WORK ITEM - A faithful copy of the entries, without any pictures, is what is needed here.

Stored data
/---

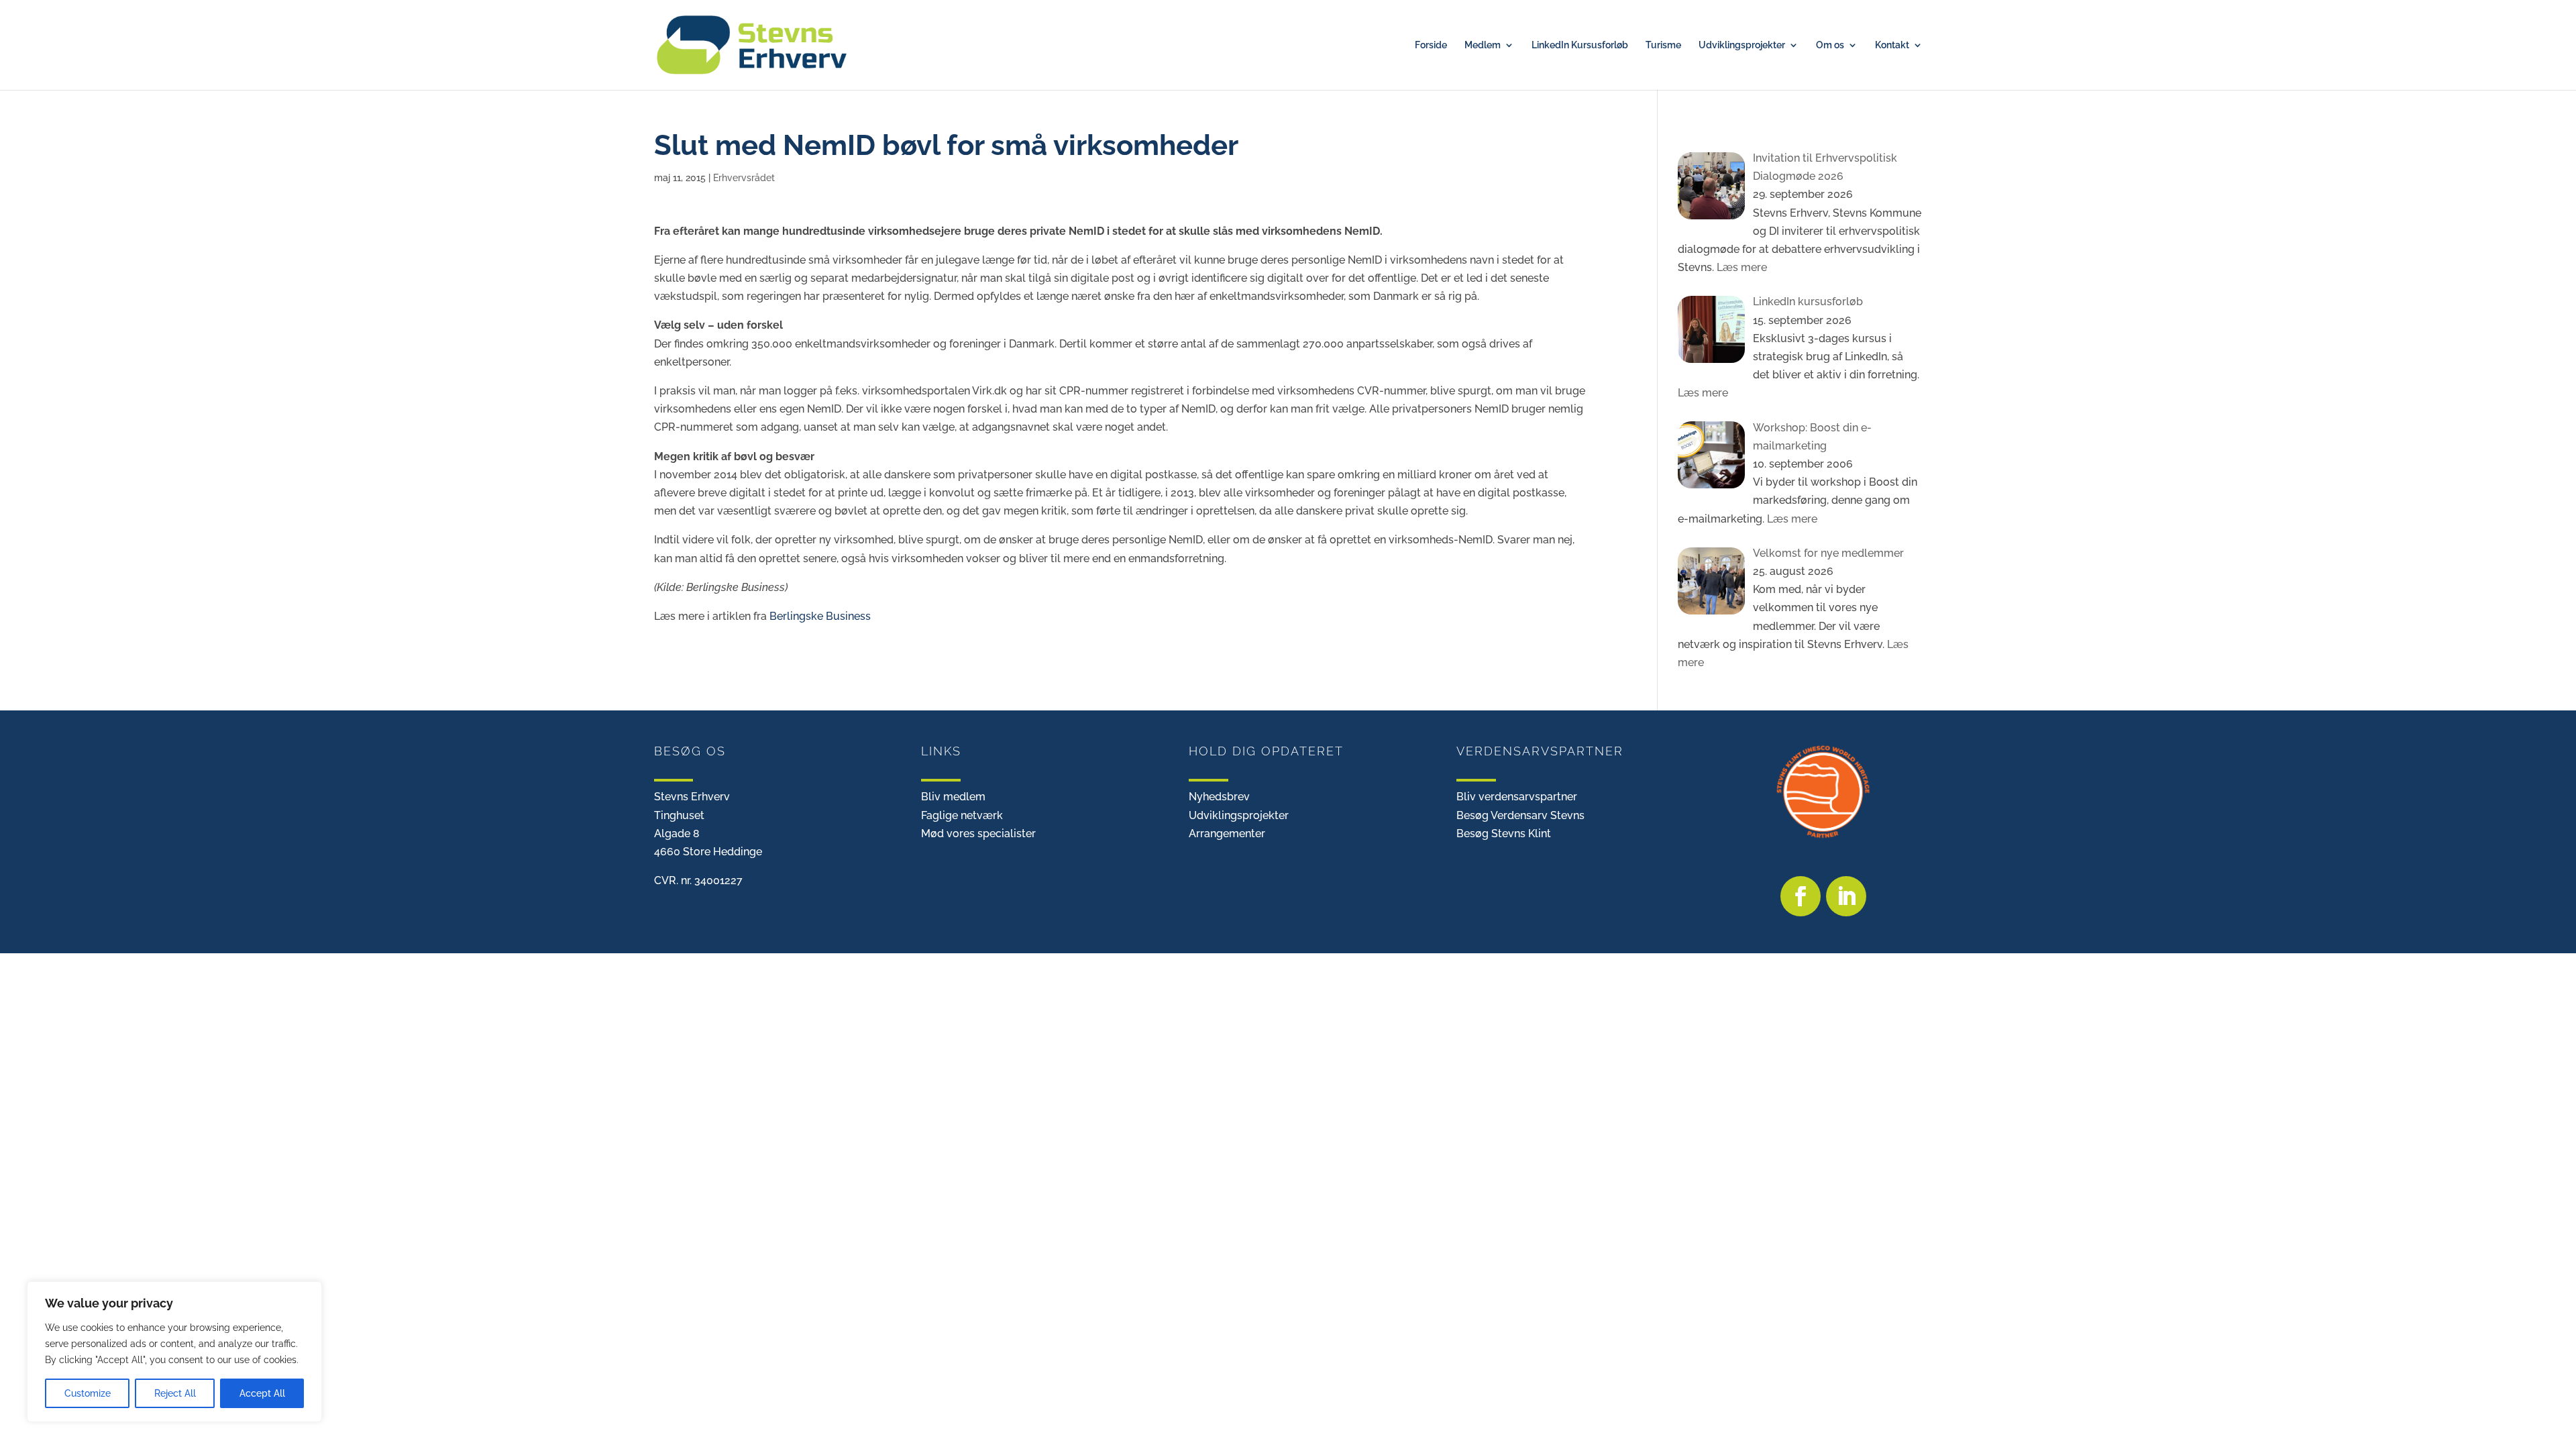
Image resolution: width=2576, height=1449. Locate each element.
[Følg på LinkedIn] (1846, 896)
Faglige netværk (962, 815)
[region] (174, 1351)
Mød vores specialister (978, 833)
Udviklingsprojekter (1742, 45)
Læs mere (1740, 267)
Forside (1431, 45)
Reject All (175, 1393)
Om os (1830, 45)
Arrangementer (1227, 833)
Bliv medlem (953, 796)
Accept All (262, 1393)
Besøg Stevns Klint (1503, 833)
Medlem (1482, 45)
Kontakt (1892, 45)
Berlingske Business (820, 616)
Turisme (1663, 45)
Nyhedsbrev (1219, 796)
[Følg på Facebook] (1800, 896)
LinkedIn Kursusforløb (1580, 45)
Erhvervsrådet (744, 177)
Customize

\---

TASK OUTPUT -
Image resolution: width=2576, height=1449. Locate each element.
[Følg på LinkedIn] (1846, 896)
Faglige netværk (962, 815)
[region] (174, 1351)
Mød vores specialister (978, 833)
Udviklingsprojekter (1742, 45)
Læs mere (1740, 267)
Forside (1431, 45)
Reject All (175, 1393)
Om os (1830, 45)
Arrangementer (1227, 833)
Bliv medlem (953, 796)
Accept All (262, 1393)
Besøg Stevns Klint (1503, 833)
Medlem (1482, 45)
Kontakt (1892, 45)
Berlingske Business (820, 616)
Turisme (1663, 45)
Nyhedsbrev (1219, 796)
[Følg på Facebook] (1800, 896)
LinkedIn Kursusforløb (1580, 45)
Erhvervsrådet (744, 177)
Customize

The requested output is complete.